Monday 25 August 2008

Middlesbrough Survival Guide

So, you've decided not to take a holiday overseas this year because you're worried about your carbon footprint. Instead, you've chosen a fortnight in sunny Middlesbrough, because for some reason you're entirely unworried about getting a broken bottle repeatedly thrust into your face and neck.

Perhaps you realised your mistake the moment you watched the first blush of Autumn's flame-towers as they spewed their gouts of fiery filth into the pollution-choked sky. Or maybe it was when you watched your only child being beaten in the street by feral chav-spawn for "Talkin' like a Tory".

Regardless, no matter when the penny dropped, you still have every chance of escaping the mutant-haunted stink-hole you've found yourself in. Just remember the following tips, collated from eye-witness testimony of those that have entered "Boro" and lived to tell the tale.

1. Avoid wearing bright colours after dark. The local fauna primarily base their vision upon movement, and a red shirt or green jacket makes for an easy target. However, one might consider deliberately wearing such tones only to fling them aside at the last moment. This has been known to distract and confuse more than one pack of lager-soaked skin-heads.

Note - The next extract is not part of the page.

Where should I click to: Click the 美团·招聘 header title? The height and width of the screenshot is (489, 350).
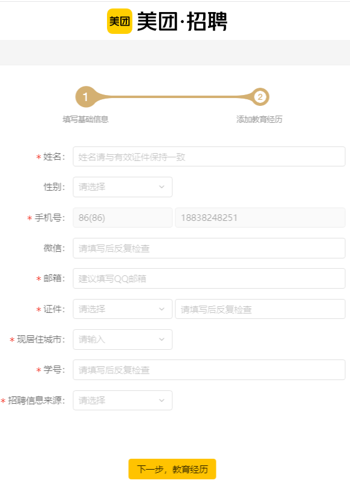click(x=182, y=22)
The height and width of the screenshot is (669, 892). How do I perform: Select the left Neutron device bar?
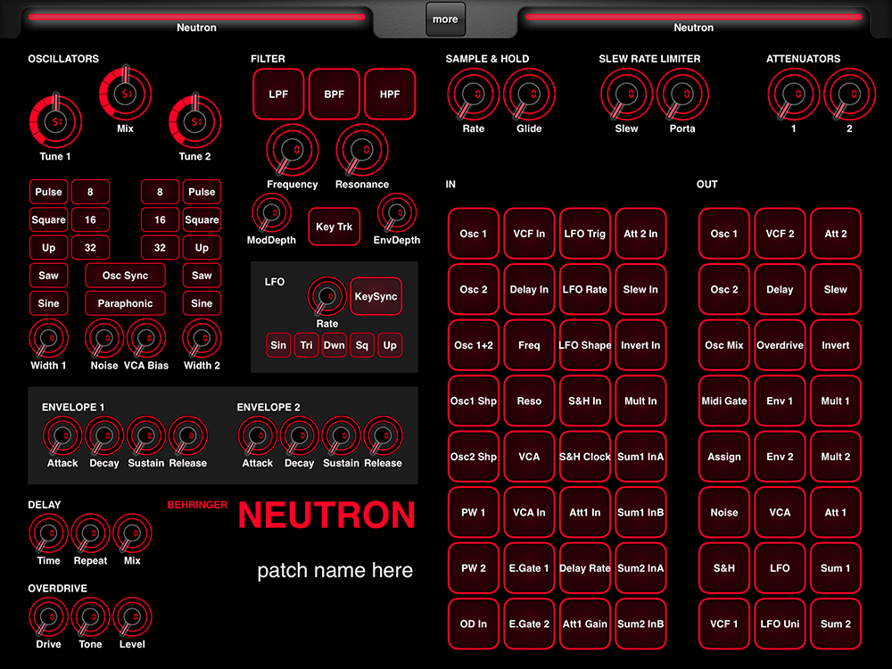(196, 20)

2. The giant multi-coloured steel phallus in town centre, left behind by a more civilised society in ages passed, is the God of the local population, and thus must not be mocked under any circumstances, even though it is obviously shit. Note that one can text-message this silent sentinel and demand it change its hue. Perhaps you might consider giving it a go, so as to bond with the inhabitants, or at least bedazzle them with your apparent mastery of "Mighty Iron-Cock". Don't text "PINK", though. They don't like it when you text "PINK".

3. Remember that you are not a four-lunged mutant like the natives, so it is critical you learn how to recognise the early signs of oncoming smog. These include dying of lung collapse, dying of heart rupture, dying of brain-dribbling-out-of-ears, or it being a day ending in Y.

4. This is not a climbing frame, and you're an idiot if you think it is.



Seriously, you'd have to be a total dick to think that.

5. Recent reports indicate that increased numbers of the aboriginal tribes have begun to master primitive weapon use. More and more witness statements involve these peoples' new-found aptitude with the war-peach; a super-dense fruit-based missile capable of rendering a victim unconscious for several hours.

6. Be aware of regular "home matches"; local festivals in which seemingly the entire population answer the hypnotic call to assemble at their place of worship, smashing up much of the town as they go. Should Iron Cock be displeased, and the home team fail, all non-indigenous people will be burned in poorly-constructed bonfires fueled by budget vodka and stolen library books. Should the home team win, then all will be well, though anyone wishing to visit Hell would be well-advised to wrap up warm.

7. Try to bear in mind that Middlesbrough is the child prostitute capital of Europe, having narrowly beaten Ukraine in the 2008 Kid-Whore Face-Off, a yearly international sporting event that really doesn't bear thinking about in any way. Thus, whilst walking the streets of Middlesbrough at night, perhaps you'd like to play the local game of "Spot the Underage Hooker". Or, for more of a challenge, how about "Spot the Legally Adult Woman Who Won't Accept Payment For Sex", a game which traditionally lasts for three hours a time and invariably ends in a no-score draw.

We hope this document is of assistance. Be assured that regular search-and-rescue missions will be mounted from Stockton, with the obvious warning that those found by such missions will then have to actually enter Stockton, and thus may want to consider just throwing themselves into the Tees to see whether they drown or dissolve before the mutant crabs can get to them.